■ Explore the material:
a - In the passage on scoliosis, how large must a curve on an X-ray be to count as scoliosis?
b - Continue the passage on scoliosis diagnosis and treatment from the end of its last paragraph.

■ Passage provided:
===

Scoliosis, Its Diagnosis And Treatment

Scoliosis, Its Diagnosis And Treatment

Scoliosis is a three-dimensional disorder that causes abnormal curves in the spinal cord. It occurs when the spinal cord becomes curved and rotated sideways. The angle of the curve can vary, i.e., it may be small, large, or somewhere in between it. But anything measuring more than 10 degrees visible on an X-ray is considered scoliosis. Doctors may use the letters ‘S’ or ‘C’ to describe the curvature. 

There are various types of scoliosis based on some known cause and also the age when the curvature develops. Ideally, it is seen of 4 categories:

• Idiopathic scoliosis

• Congenital scoliosis

• Neuromuscular scoliosis

• Degenerative scoliosis

Depending on the severity of the curve and also the risk for getting it worse, scoliosis can be treated with observation, bracing, physical therapies, and lastly surgeries.


One of the most common symptoms of scoliosis is the curvature of the spine. If a scoliosis curve gets worse, the spine may also rotate or twist, along with curving side to side. This causes the ribs of one side to stick out farther than the other side. Below are listed symptoms of scoliosis that the victim may acknowledge:

• A visible curve

• Shoulders, hips, or a waist that looks uneven

• One shoulder blade looks bigger

• Ribs that stick out farther on one side of your body than other

• Low back pain

• Back stiffness

• Fatigue due to muscle strain


In non-structural scoliosis, the spinal cord functions but looks curved. This may happen for a variety of reasons, such as having one leg longer than the other, muscle spasms and inflammation like treated, scoliosis often goes away whereas in structural scoliosis, the curve of the spine cannot be reversed. The common causes of scoliosis may include:

• Birth defects

• Muscular dystrophy

• Cerebral palsy

• Infections

• Tumors

• Genetic conditions

• Injuries


Scoliosis can be improved by the use of physical therapy treatments that target the muscle imbalance and various other factors that contribute to excessive spinal curvatures. Physical therapy treats scoliosis in people who use braces as well as those who don’t. It supports the results achieved through backing by ensuring that a normalized special position is maintained as an individual eliminates the use of a brace.

Focused physical therapies develop a treatment program that can help in achieving greater flexibility in muscles that are chronically short and tight while strengthening those that are long and weak. Physical therapists consider numerous factors when developing treatment programs. These include the degree and location of spinal curvatures as well as the patient's age, gender, and the development of bone. Physical therapy retrains the human body to function more effectively with particular alignment issues. In addition, it increases the mobilization, as well as builds strength in parts of your body that have been weakened through misalignment caused by scoliosis.

===

■ Collected data:
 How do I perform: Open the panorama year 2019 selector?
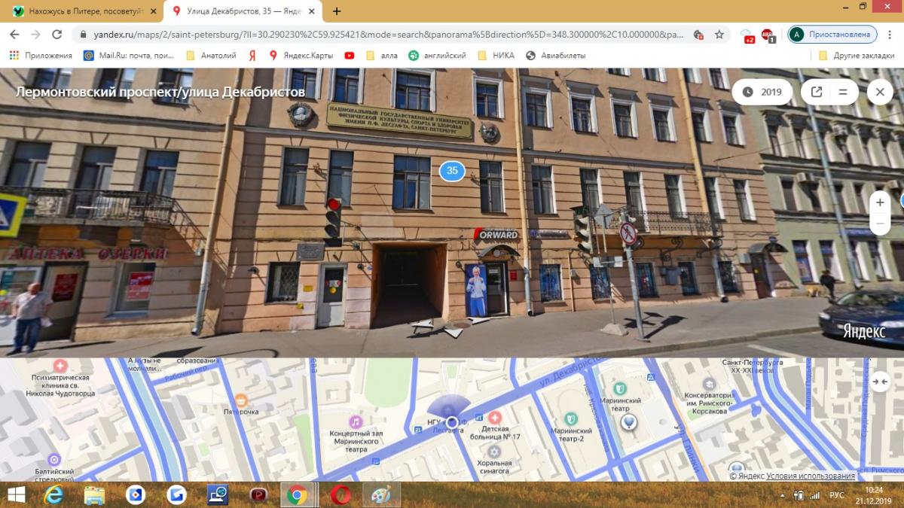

===

■ Outputs in order:
a - More than 10 degrees.

b -
Some physical therapies or the exercises to help against scoliosis are -

Pelvic tilts - Lie on your back with flat feet and bent knees. Tighten your stomach muscles while flattening your back towards the floor and hold for 6-7 seconds breathing normally. Release and do two sets of 10.

Cat Camel - Start on knees and hands ensuring your back is leveled and your head and neck are comfortable. Take a deep breath, then draw the abdominal muscles in and up, arching your back. Exhale and release the abdominal muscles, dropping the back, letting the belly fall, and lifting the head towards the ceiling, do two sets of 10.

Plank - Get onto a push-up position and bend your arms at the elbows so your weight rests on your forearms. Tighten your abs, glutes and keep your body straight from head to heels and hold as long as possible.

Arm and leg raise - Lie on your front with your forehead on the ground. Then extend your arms out over your head, with palms positioned flat. Raise an arm off the ground and hold for around one or two full breaths, then lower the arm back down. Repeat with each arm, leg and aim for 15 repetitions on each limb.

Schroth exercises - In the case of scoliosis, you want the least invasive treatment. The Schroth method is a low-impact form of physiotherapy with exercises designed in a way to stop curve progression and improve the overall quality of life. In some cases, it can prevent the need for spine surgery.

The goal of the Schroth method is to elongate, de-rotate, and stabilize the spine in a three-dimensional plane.


Pain caused due to scoliosis is likely to go away if scoliosis is diagnosed early and treated properly. Treatment of pain may take some time but by working with your physical therapist, you can develop a treatment plan that can manage most of your pain.